**PROBLEM TO WORK ON:**
Transcribe only part of the material below: the lines from the one containing "Open packed instances for Cluster 1-Host-9" through the one containing "Task: Click the help", inclusive, exactly as written.

**EXERCISE DATA:**
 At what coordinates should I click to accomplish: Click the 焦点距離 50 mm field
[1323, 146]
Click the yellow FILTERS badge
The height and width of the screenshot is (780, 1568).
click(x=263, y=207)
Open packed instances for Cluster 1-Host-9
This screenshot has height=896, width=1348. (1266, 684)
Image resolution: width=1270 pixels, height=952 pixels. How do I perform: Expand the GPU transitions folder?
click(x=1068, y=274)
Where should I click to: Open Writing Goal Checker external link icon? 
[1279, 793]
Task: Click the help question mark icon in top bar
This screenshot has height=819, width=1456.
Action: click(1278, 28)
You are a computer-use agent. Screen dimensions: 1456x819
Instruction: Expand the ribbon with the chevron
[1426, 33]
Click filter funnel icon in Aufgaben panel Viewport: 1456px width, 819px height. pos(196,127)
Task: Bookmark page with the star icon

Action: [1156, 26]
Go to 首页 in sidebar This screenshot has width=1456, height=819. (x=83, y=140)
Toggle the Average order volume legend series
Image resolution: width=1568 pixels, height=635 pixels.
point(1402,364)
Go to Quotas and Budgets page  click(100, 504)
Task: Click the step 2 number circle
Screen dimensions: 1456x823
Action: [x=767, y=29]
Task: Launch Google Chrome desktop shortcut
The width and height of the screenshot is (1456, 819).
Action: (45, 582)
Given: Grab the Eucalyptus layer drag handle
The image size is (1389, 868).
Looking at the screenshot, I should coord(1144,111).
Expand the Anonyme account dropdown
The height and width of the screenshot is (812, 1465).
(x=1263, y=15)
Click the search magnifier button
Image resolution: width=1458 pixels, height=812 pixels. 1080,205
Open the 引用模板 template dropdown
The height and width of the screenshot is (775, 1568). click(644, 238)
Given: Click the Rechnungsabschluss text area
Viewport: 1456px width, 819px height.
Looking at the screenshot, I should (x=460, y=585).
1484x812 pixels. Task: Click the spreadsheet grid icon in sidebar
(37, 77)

**TASK OUTPUT:**
Open packed instances for Cluster 1-Host-9
This screenshot has height=896, width=1348. (1266, 684)
Image resolution: width=1270 pixels, height=952 pixels. How do I perform: Expand the GPU transitions folder?
click(x=1068, y=274)
Where should I click to: Open Writing Goal Checker external link icon? 
[1279, 793]
Task: Click the help question mark icon in top bar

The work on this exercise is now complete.